▶ _Task to complete_
Copy out every line of the data exactly.

▶ _Input records_
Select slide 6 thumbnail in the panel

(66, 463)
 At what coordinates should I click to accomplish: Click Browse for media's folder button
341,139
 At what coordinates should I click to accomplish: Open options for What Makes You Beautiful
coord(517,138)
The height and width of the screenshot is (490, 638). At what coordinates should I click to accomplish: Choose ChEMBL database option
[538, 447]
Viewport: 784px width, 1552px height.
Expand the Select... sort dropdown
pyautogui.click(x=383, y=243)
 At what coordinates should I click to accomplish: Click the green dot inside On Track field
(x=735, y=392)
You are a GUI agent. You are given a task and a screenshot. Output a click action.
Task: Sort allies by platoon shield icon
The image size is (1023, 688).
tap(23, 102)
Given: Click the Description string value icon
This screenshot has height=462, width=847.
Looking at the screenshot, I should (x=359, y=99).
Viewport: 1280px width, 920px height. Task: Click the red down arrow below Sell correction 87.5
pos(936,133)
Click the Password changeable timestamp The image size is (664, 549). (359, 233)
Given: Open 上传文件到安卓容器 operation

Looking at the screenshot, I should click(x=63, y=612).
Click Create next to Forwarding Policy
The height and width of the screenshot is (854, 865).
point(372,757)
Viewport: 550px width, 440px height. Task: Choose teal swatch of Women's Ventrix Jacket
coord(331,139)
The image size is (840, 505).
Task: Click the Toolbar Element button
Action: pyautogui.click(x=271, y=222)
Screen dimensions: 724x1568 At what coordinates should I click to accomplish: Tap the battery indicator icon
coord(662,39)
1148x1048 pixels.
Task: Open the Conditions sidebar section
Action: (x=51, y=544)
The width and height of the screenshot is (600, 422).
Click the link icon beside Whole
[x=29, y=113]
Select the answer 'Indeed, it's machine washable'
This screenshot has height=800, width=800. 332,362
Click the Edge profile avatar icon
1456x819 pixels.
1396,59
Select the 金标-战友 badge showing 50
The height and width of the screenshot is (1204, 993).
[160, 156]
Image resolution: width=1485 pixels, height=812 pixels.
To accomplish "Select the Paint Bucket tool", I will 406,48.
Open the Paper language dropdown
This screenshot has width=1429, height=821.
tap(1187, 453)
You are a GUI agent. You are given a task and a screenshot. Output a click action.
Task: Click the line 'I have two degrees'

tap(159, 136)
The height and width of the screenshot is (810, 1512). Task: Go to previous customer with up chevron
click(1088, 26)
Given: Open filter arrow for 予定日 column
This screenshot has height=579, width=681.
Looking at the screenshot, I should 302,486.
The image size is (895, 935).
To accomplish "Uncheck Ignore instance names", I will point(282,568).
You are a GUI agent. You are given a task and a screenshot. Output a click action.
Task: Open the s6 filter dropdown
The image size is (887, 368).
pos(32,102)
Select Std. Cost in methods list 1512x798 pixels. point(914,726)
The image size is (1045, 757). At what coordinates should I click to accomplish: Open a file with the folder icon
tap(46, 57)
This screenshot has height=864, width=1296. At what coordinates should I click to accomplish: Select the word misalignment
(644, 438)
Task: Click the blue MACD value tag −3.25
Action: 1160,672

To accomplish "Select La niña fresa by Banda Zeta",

▶ _Exercise response_
Select slide 6 thumbnail in the panel

(66, 463)
 At what coordinates should I click to accomplish: Click Browse for media's folder button
341,139
 At what coordinates should I click to accomplish: Open options for What Makes You Beautiful
coord(517,138)
The height and width of the screenshot is (490, 638). At what coordinates should I click to accomplish: Choose ChEMBL database option
[538, 447]
Viewport: 784px width, 1552px height.
Expand the Select... sort dropdown
pyautogui.click(x=383, y=243)
 At what coordinates should I click to accomplish: Click the green dot inside On Track field
(x=735, y=392)
You are a GUI agent. You are given a task and a screenshot. Output a click action.
Task: Sort allies by platoon shield icon
The image size is (1023, 688).
tap(23, 102)
Given: Click the Description string value icon
This screenshot has height=462, width=847.
Looking at the screenshot, I should (x=359, y=99).
Viewport: 1280px width, 920px height. Task: Click the red down arrow below Sell correction 87.5
pos(936,133)
Click the Password changeable timestamp The image size is (664, 549). (359, 233)
Given: Open 上传文件到安卓容器 operation

Looking at the screenshot, I should click(x=63, y=612).
Click Create next to Forwarding Policy
The height and width of the screenshot is (854, 865).
point(372,757)
Viewport: 550px width, 440px height. Task: Choose teal swatch of Women's Ventrix Jacket
coord(331,139)
The image size is (840, 505).
Task: Click the Toolbar Element button
Action: pyautogui.click(x=271, y=222)
Screen dimensions: 724x1568 At what coordinates should I click to accomplish: Tap the battery indicator icon
coord(662,39)
1148x1048 pixels.
Task: Open the Conditions sidebar section
Action: (x=51, y=544)
The width and height of the screenshot is (600, 422).
Click the link icon beside Whole
[x=29, y=113]
Select the answer 'Indeed, it's machine washable'
This screenshot has height=800, width=800. 332,362
Click the Edge profile avatar icon
1456x819 pixels.
1396,59
Select the 金标-战友 badge showing 50
The height and width of the screenshot is (1204, 993).
[160, 156]
Image resolution: width=1485 pixels, height=812 pixels.
To accomplish "Select the Paint Bucket tool", I will 406,48.
Open the Paper language dropdown
This screenshot has width=1429, height=821.
tap(1187, 453)
You are a GUI agent. You are given a task and a screenshot. Output a click action.
Task: Click the line 'I have two degrees'

tap(159, 136)
The height and width of the screenshot is (810, 1512). Task: Go to previous customer with up chevron
click(1088, 26)
Given: Open filter arrow for 予定日 column
This screenshot has height=579, width=681.
Looking at the screenshot, I should 302,486.
The image size is (895, 935).
To accomplish "Uncheck Ignore instance names", I will point(282,568).
You are a GUI agent. You are given a task and a screenshot. Output a click action.
Task: Open the s6 filter dropdown
The image size is (887, 368).
pos(32,102)
Select Std. Cost in methods list 1512x798 pixels. point(914,726)
The image size is (1045, 757). At what coordinates should I click to accomplish: Open a file with the folder icon
tap(46, 57)
This screenshot has height=864, width=1296. At what coordinates should I click to accomplish: Select the word misalignment
(644, 438)
Task: Click the blue MACD value tag −3.25
Action: 1160,672

To accomplish "Select La niña fresa by Banda Zeta",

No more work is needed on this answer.